Rosalind se ruborizó y sonrió con timidez.

—¿De verdad piensas viajar?

—Sí, pronto, aunque no puedo rehusar la petición de Henary, y una de las enfermeras señaló que la primavera sería el mejor momento para partir. De modo que nos marcharemos dentro de unos nueve meses, espero.

—Para ver el mundo en todo su esplendor. —Sonrió—. Lluvia, niebla, nieve, peligro.

—Exacto —convino feliz y contenta Rosalind—. Y cosas bonitas, maravillosas, también.

—Hasta entonces, confío en que te quedes aquí todo el tiempo posible. A mí tampoco me vendría mal tu ayuda.

—Será un placer, mi señora. —Rosie hizo una reverencia, y Catherine se rió.

—Ah, no. No me llames así. Precisamente tú. De hecho, creo que no nos han presentado nunca. No como es debido.

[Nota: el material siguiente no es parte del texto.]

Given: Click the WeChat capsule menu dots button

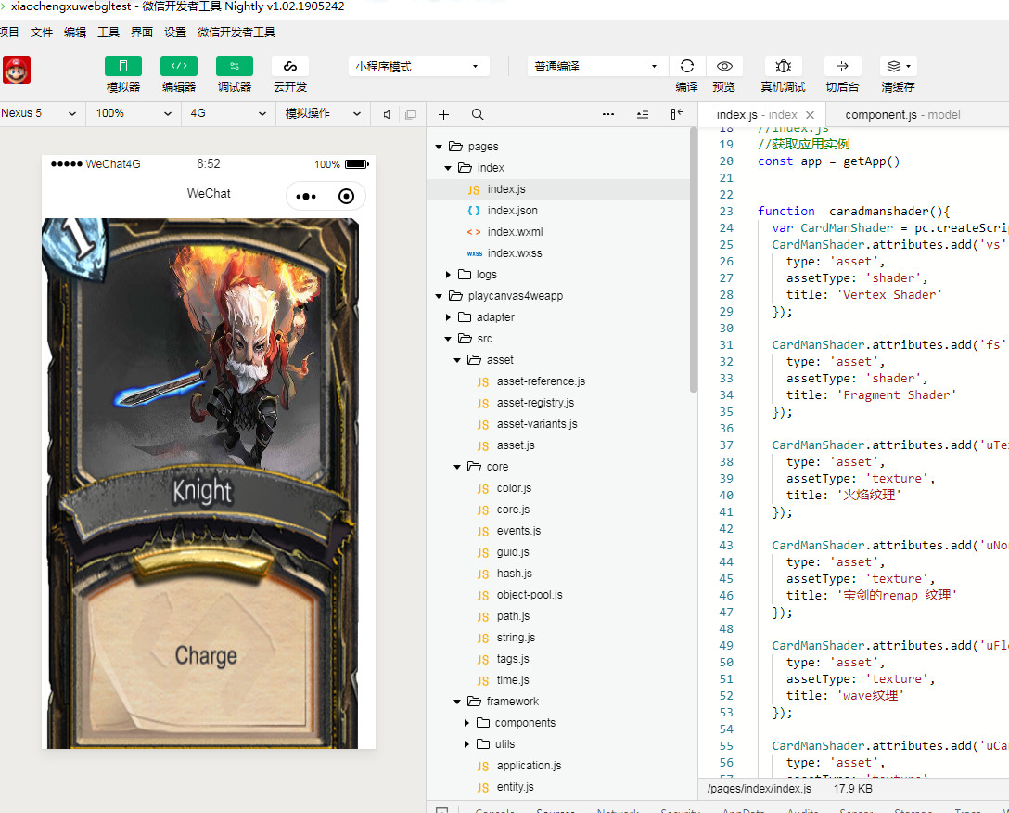Looking at the screenshot, I should point(307,197).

—En ese caso hagámoslo como es debido. Me presento ante ti: soy Rosalind, prometida de Pamarchon, hijo de Isenwar. Pero creo que ya sé cuál es tu nombre.

—¿Eso crees?

—Sí. Fue por lo que dijo el profesor, cómo llegaste a ser un personaje importante en su historia por tu cuenta, un poco como yo. Eso me hizo pensar que quizá tú tampoco fueras de aquí.

—Continúa.

—Creo —empezó y se detuvo un instante, un tanto indecisa—. Creo que debes de ser Angela Meerson. Es la única explicación que tiene sentido.

Catherine sonrió.

—Buen intento, pero no.

—Ah, qué pena. Estaba segura de que tenías que serlo.

—Pero has estado muy cerca. Soy Emily Strang, la hija de Angela.

—Vaya, eso sí que no me lo esperaba —repuso Rosalind con un deje de decepción en la voz—. Claro que ni siquiera sabía que tenía una hija. No llegué a conocerla, ¿sabes?

—Yo tampoco.

—¿En serio? ¿A tu propia madre? Qué lástima.

—Ha cuidado de mí de otras maneras.

—¿Cómo rayos llegaste hasta aquí?

—Bueno, eso es una historia en sí misma, y de las grandes. Tardaré muchas horas en contártela, pero vale la pena escucharla. Confío en que te quedes aquí lo suficiente, porque te hablaré de mi madre y de su trabajo, del Exilio y del Retorno, o al menos de cómo creo yo que debió de pasar todo eso. He visto cosas extraordinarias, y me gustaría relatárselas a la única persona que las podrá entender, y quizá podrás ayudarme a desentrañar más la verdad. Hay muchas cosas que desconozco.

—Me encantaría.

—Pero eso será otro día, no hay prisa. Ahora debemos celebrar y ser felices. —Se volvió para mirar por la ventana, más allá de los vastos jardines de Willdon, el bosque que se extendía al otro lado—. Esto es muy bonito, ¿sabes? —observó en voz queda—. Esta vez podremos convertirlo en algo realmente magnífico.